5.        L’une des conditions d’octroi des prestations complémentaires est d’avoir son domicile et sa résidence habituelle en Suisse, respectivement dans le canton de Genève (art. 4 al. 1 LPC; art. 1 let. a LPFC; art. 2 al. 1 let. a LPCC; art. 36A al. 1 let. a LPCC).

Pour les prestations complémentaires fédérales (ci-après PCF), l’art. 5 al. 1 et 2 LPC, dans sa teneur jusqu'au 30 juin 2018, prévoyait que les étrangers doivent avoir résidé en Suisse de manière ininterrompue pendant les dix années précédant immédiatement la date à laquelle ils demandent la prestation, le délai de carence étant ramené à cinq ans pour les réfugiés et apatrides. Sont exceptés les ressortissants étrangers des États de l’Union européenne (ci-après : UE) ou de l’Association européenne de libre-échange (ci-après : AELE), pour autant qu’ils aient leur domicile et leur résidence habituelle en Suisse (Michel VALTERIO, Commentaire LPC, n. 1 ss ad art. 5). L’art. 1 let. a LPFC précise, s’agissant des prestations complémentaires fédérales, qu’y ont droit les personnes qui ont leur domicile sur le territoire de la République et canton de Genève, dans la perspective de préciser le canton en charge d’allouer et verser les PCF.

Dans sa teneur actuelle, en vigueur depuis le 1er juillet 2018, l’art. 5 al. 1 LPC précise que les étrangers n’ont droit à des prestations complémentaires que s’ils séjournent de manière légale en Suisse.

Concernant les prestations complémentaires cantonales (ci-après PCC), pour les requérants suisses ou ressortissants de l’un des États membres de l'AELE ou de l’UE, l’art. 2 al. 2 LPCC prévoit un délai de carence de cinq ans de domicile et de résidence en Suisse ou sur le territoire d’un État membre de l’AELE ou de l’UE sur les sept années précédant le dépôt de la demande de PCC, et l’art. 2 al. 3 LPCC exige, pour les autres étrangers, les réfugiés et les apatrides, un domicile et une résidence effective dans le canton de Genève, sans interruption, durant les dix années précédant le dépôt de la demande de PCC.

Pour la computation du délai de carence prévu par la LPC, la jurisprudence fédérale retient que ne peut compter comme temps de résidence en Suisse, en vertu de l’art. 5 al. 1 et 2 LPC, que le temps durant lequel les étrangers requérant des prestations complémentaires étaient au bénéfice d’un permis de séjour valable (arrêt du Tribunal fédéral 9C_423/2013 du 26 août 2014 consid. 4.2 et 4.3).

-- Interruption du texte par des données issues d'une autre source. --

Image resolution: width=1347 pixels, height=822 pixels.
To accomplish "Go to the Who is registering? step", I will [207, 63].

Comme la chambre de céans l’a développé dans un arrêt rendu en plénum (ATAS/748/2017 du 31 août 2017), il s’agit d’une jurisprudence constante, qui vaut aussi pour les PCC, compte tenu des motifs qui l’étayent ainsi que de la volonté du législateur genevois d’aligner le régime genevois des prestations complémentaires sur le régime fédéral (ATAS/748/2017 précité consid. 8). Dans cet arrêt de principe, la chambre de céans a jugé que tant pour les PCF que pour les PCC, il ne faut prendre en compte, sauf si le principe de la bonne foi commande le contraire, que les périodes de séjour dûment autorisé pour vérifier si les étrangers requérant de telles prestations remplissent la condition d’une résidence habituelle en Suisse durant le nombre d’années exigé lors du dépôt de la demande desdites prestations.

Dans un arrêt du 8 octobre 2018 (ATAS/891/2018), la chambre de céans a jugé que le seul dépôt d’une demande d’autorisation de séjour ne pouvait constituer le point de départ du délai de carence, en application du principe de la bonne foi.

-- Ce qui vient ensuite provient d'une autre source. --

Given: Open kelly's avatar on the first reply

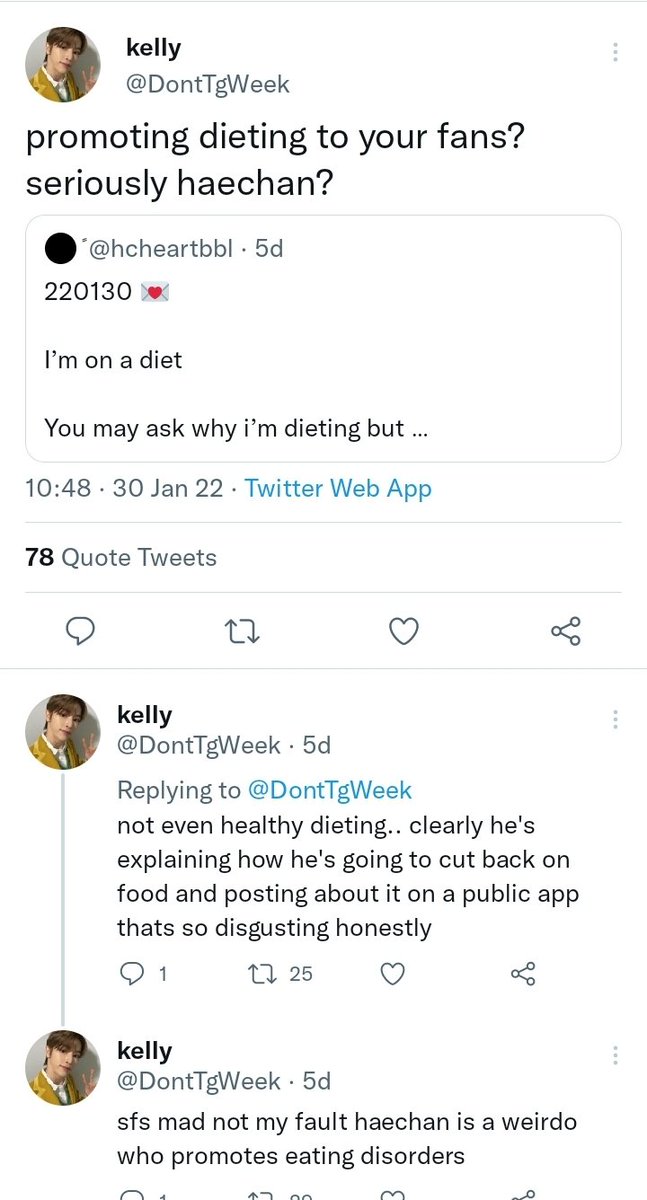Looking at the screenshot, I should coord(63,732).
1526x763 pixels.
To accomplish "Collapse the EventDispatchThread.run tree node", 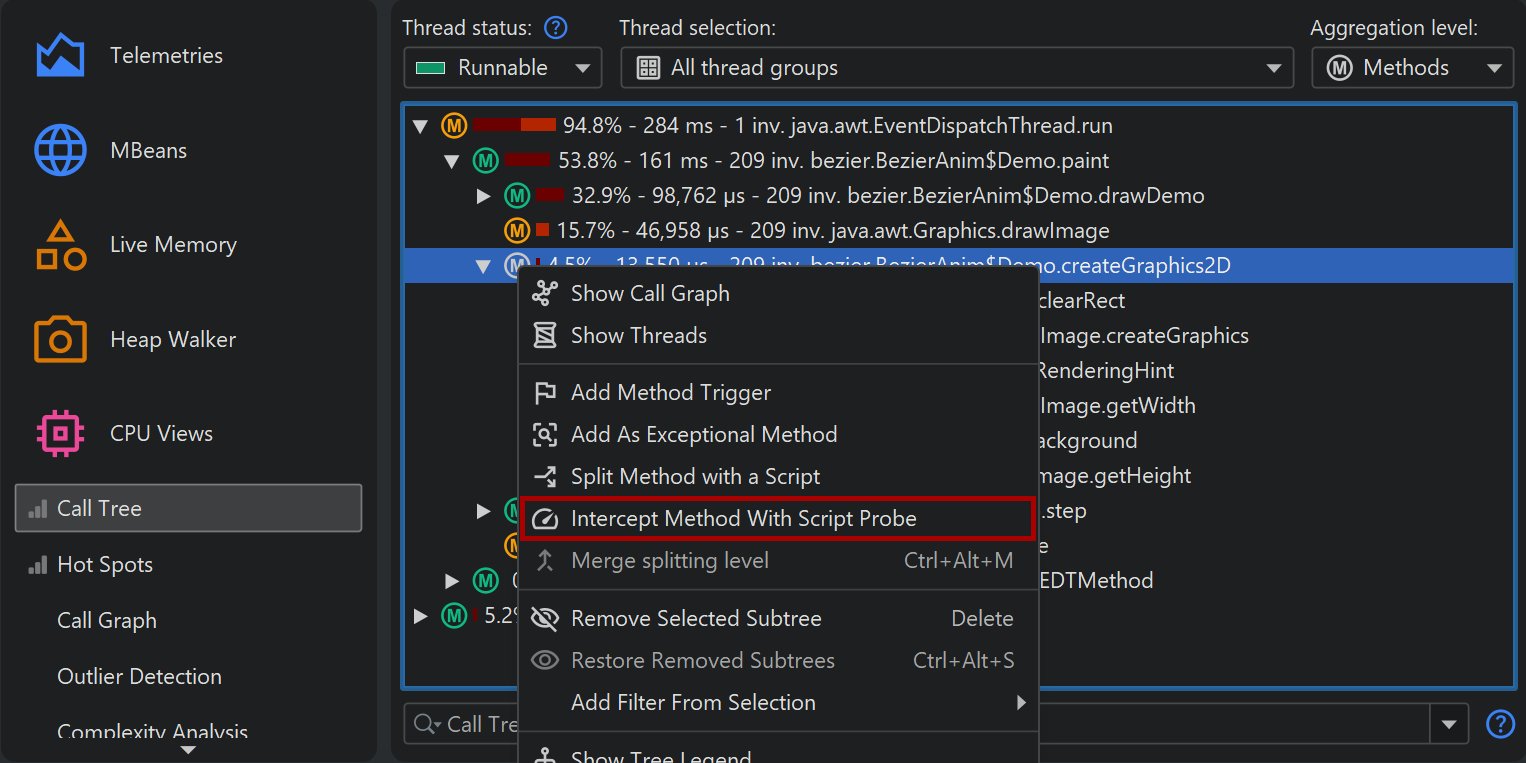I will pos(421,127).
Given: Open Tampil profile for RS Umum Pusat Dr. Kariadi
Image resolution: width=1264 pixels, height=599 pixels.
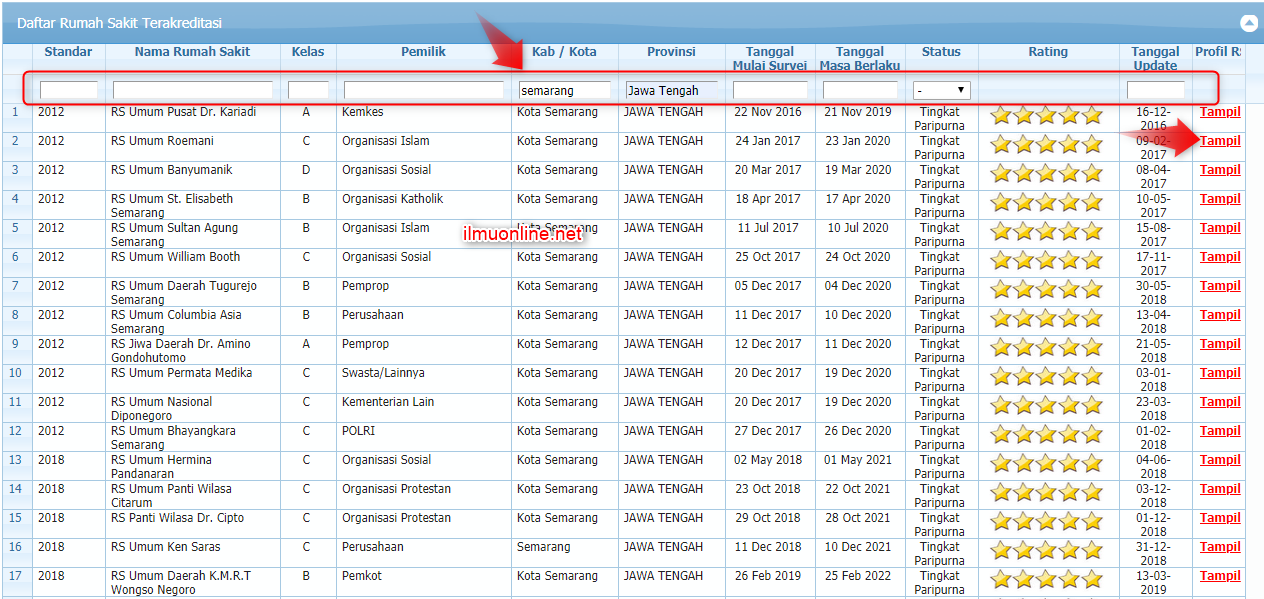Looking at the screenshot, I should 1220,112.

6.        Lorsqu'un travailleur étranger tombe malade ou est victime d'un accident en Suisse, le défaut de l'autorisation de travail exigée par le droit public n'exclut pas le droit à des prestations de l'assurance-invalidité fédérale. Le Tribunal fédéral a jugé qu'il n'était pas contraire à l'ordre public suisse d'allouer des prestations d'assurances sociales, plus particulièrement de l'assurance-invalidité, à un ressortissant étranger entré illégalement en Suisse et dont le gain d'un « travail au noir » a été soumis à cotisations (ATF 118 V 79).

7.        La convention de sécurité sociale entre la Confédération suisse et la République des Philippines conclue le 17 septembre 2001 et approuvée par l'Assemblée fédérale le 25 septembre 2003 (RS 0.831.109.645.1) est applicable en ce qui concerne la Suisse à la loi fédérale du 20 décembre 1946 sur l'assurance-vieillesse et survivants et la loi fédérale du 19 juin 1959 sur l'assurance-invalidité.

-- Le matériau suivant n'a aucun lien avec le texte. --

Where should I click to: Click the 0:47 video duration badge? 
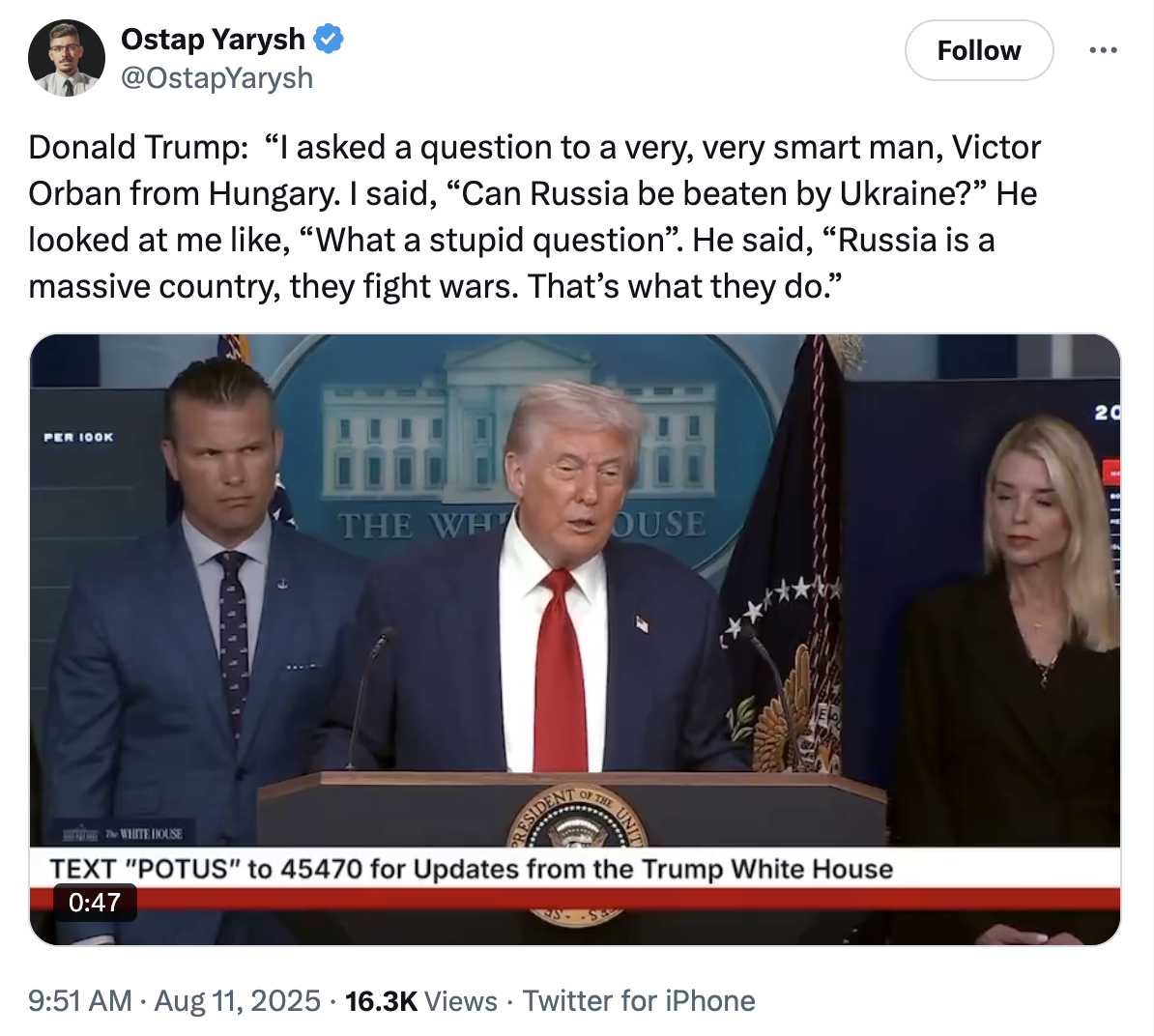(95, 903)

8.        En l’espèce, le recourant n'est pas au bénéfice d'un titre de séjour en Suisse. Il ne remplit par conséquent pas la condition d'un domicile légal en Suisse, selon les dispositions légales et la jurisprudence applicables en la matière.

Il ne peut pas se prévaloir de la jurisprudence relative à l'assurance-invalidité qui concerne une situation différente, à savoir des personnes illégalement en Suisse qui ont cotisé pour cette assurance en raison de l'exercice d'une activité lucrative (ATF 118 V 79). L'assuré n'a, en effet, pas payé de cotisations sur la base de la législation relative aux prestations complémentaires, même s'il a travaillé en Suisse.

Le recourant ne peut pas non plus se prévaloir du fait qu'il a déposé une demande d’autorisation de séjour et de travail, car même si son séjour était toléré par l'OCPM en attendant sa décision, cela ne permettrait pas de considérer qu'il réside légalement en Suisse, selon la jurisprudence précitée.

Enfin, les prestations complémentaires n'entrent pas dans le champ matériel de la convention de sécurité sociale entre la Confédération suisse et la République des Philippines, de sorte qu'elle ne s'applique pas au cas d'espèce.

9.        Infondé, le recours sera rejeté.

10.    La procédure est gratuite (art. 89H al. 1 LPA).


 

PAR CES MOTIFS,
LA CHAMBRE DES ASSURANCES SOCIALES :

 

À la forme :

1. Déclare le recours recevable

Au fond :

2.        Le rejette.

3.        Dit que la procédure est gratuite.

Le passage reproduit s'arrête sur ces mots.